The pact fleshes out a French-brokered agreement, worked out this week, giving Russian peacekeepers the express right to patrol beyond two disputed border regions at the heart of the conflict.

The official, speaking on condition of anonymity because the pact is not finalized, said there are important clarifications still to be made and that the U.S. would support additional powers for the Russian peacekeepers only if they were limited, well defined and temporary.

There were Russian peacekeepers in the two disputed regions before fighting began, and those forces would remain. The difference now would be that the peacekeepers could venture beyond the regions if need be.

The official said Russia demanded the expanded mandate for its peacekeepers.

The truce plan was agreed to by both sides but not yet in full force, and it left some details vague.

Russia’s foreign minister declared earlier Thursday that the world “can forget about” Georgia’s territorial integrity, strongly suggesting that Russia could absorb the regions where it has supported separatist movements in a goad to Georgia since the election there of a strongly pro-American president.

“I would consider that to be bluster from the foreign minister of Russia,” White House spokeswoman Dana Perino said. “We will ignore it.”

Russia’s president met in the Kremlin with the leaders of the separatist provinces, another signal that Moscow could absorb the regions.

At the State Department, spokesman Robert Wood expressed concern over reports that Russia is deliberately sabotaging Georgian military infrastructure. “We are very concerned about these reports; it is a serious situation,” Wood said.

The facilities were not identified by American officials, who said the U.S. Embassy in Tbilisi was investigating.

Of the relief efforts, Wood said more than $2 million in U.S. humanitarian assistance had been delivered to Georgia and that three convoys had transported 202 Americans from Georgia to Armenia, the third one carrying 32 Americans.

Explosions were heard near Gori on Thursday as a Russian troop withdrawal from the strategic city seemed to collapse and a fragile cease-fire appeared even more shaky.

Meanwhile, the United States poured aid into the Georgian capital of Tbilisi in a Pentagon mission directly challenging Russia’s military moves to retake territory in the former Soviet republic.

Two aid flights were carrying cots, blankets and medicine for refugees displaced by the weeklong fighting. The shipment arrived on a C-17 military plane, an illustration of the close U.S.-Georgia military cooperation that has angered Russia.
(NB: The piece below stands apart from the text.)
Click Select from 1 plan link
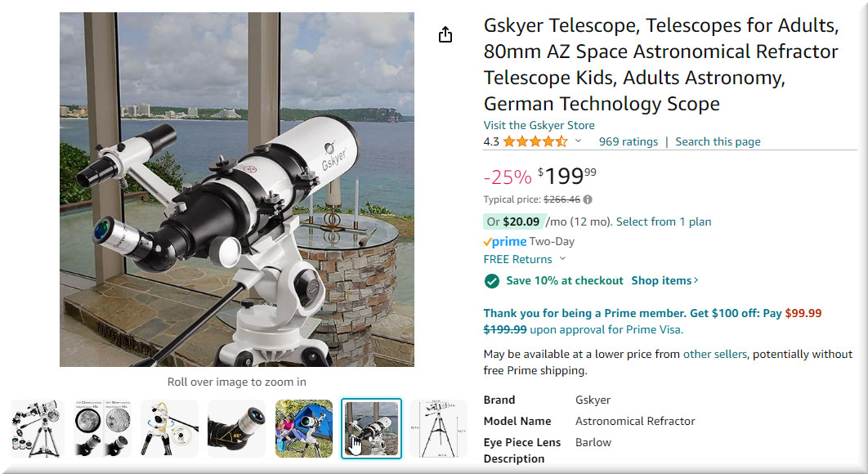Viewport: 868px width, 474px height. [663, 221]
The United States government is reeling from the near collapse of its closest friend among the former Soviet republics, a strategic Black Sea nation that is an emerging pathway for undeveloped energy reserves and that has worn its zeal for America and the West as a badge of honor.
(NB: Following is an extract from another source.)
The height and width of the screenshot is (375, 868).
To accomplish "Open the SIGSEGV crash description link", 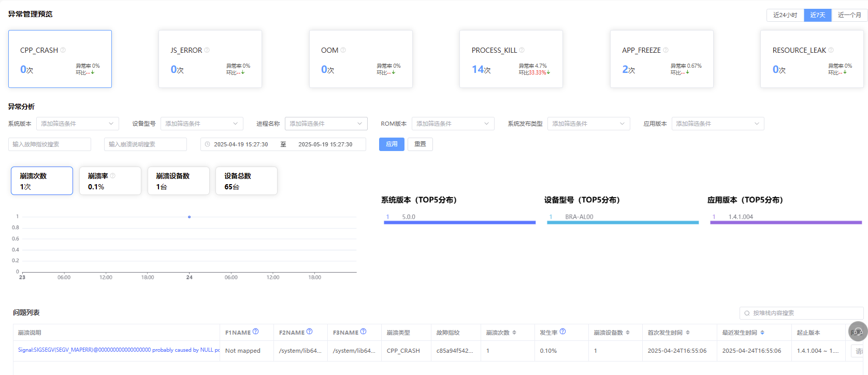I will (x=119, y=350).
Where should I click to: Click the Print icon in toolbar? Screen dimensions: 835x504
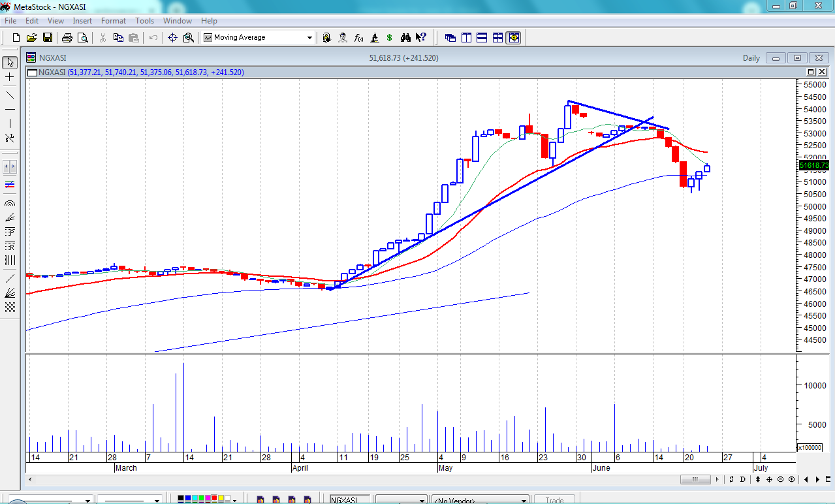(67, 38)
As the United States mustered humanitarian aid for Georgia, President Bush demanded that Russia end all military activity inside its neighbor and withdraw all troops sent in recent days onto Georgian territory.

All this appeared designed to answer criticism that Bush has not done enough to stand by his 2005 pledge, made from the center of Tbilisi before tens of thousands of citizens, to “stand with” the people of Georgia.

The president postponed Thursday’s planned start of a two-week Texas vacation for a couple of days to monitor developments.